• [DATA EXCERPTS]:

▶

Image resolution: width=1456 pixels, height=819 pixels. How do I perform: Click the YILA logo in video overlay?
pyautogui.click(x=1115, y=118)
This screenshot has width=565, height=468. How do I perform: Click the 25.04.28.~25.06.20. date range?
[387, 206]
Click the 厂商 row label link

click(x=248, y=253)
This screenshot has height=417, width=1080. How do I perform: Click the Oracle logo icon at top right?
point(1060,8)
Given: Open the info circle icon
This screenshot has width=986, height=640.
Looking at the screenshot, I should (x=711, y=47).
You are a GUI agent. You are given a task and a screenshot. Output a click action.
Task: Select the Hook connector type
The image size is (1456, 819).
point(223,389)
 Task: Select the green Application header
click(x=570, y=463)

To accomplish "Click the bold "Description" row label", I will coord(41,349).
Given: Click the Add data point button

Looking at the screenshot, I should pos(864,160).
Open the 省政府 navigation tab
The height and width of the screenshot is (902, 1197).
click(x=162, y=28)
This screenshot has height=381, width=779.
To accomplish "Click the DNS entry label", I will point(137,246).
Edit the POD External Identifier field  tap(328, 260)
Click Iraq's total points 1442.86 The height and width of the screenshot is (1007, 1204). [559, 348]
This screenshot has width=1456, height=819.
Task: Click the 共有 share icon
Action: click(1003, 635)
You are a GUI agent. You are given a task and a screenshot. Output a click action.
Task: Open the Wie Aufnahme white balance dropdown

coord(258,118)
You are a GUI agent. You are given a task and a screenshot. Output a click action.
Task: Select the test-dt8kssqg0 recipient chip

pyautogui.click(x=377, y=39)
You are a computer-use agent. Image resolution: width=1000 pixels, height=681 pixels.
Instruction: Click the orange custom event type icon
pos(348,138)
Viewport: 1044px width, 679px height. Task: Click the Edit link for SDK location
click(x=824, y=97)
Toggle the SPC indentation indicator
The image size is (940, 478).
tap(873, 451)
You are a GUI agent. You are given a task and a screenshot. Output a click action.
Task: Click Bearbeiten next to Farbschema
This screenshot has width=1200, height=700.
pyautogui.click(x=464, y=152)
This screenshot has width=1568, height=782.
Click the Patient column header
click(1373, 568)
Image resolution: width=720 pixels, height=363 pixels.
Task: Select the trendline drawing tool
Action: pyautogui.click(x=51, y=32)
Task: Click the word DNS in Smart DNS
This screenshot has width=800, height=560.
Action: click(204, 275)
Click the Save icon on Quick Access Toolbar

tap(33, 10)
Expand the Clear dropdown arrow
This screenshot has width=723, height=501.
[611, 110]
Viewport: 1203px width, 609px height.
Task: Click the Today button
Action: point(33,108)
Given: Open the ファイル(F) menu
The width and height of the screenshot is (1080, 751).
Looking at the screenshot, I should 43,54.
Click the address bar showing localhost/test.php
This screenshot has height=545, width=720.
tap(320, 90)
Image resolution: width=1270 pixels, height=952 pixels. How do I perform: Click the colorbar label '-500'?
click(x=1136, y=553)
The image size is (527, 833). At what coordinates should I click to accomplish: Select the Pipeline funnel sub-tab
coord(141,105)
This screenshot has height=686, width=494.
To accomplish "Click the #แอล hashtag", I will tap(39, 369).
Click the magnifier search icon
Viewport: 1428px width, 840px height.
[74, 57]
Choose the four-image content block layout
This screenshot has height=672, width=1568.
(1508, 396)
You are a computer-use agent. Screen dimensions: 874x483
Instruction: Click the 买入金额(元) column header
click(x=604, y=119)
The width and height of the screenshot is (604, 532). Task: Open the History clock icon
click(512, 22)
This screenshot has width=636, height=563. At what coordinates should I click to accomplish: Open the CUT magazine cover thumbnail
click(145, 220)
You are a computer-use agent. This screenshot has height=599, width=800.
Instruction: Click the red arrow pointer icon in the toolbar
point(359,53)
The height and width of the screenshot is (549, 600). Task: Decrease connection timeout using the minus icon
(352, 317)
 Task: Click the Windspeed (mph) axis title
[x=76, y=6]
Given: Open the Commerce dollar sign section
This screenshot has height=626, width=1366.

◀

• [PROBLEM]: State how many lines above contain the string "header". Give only the number.

• [EXERCISE OUTPUT]: 3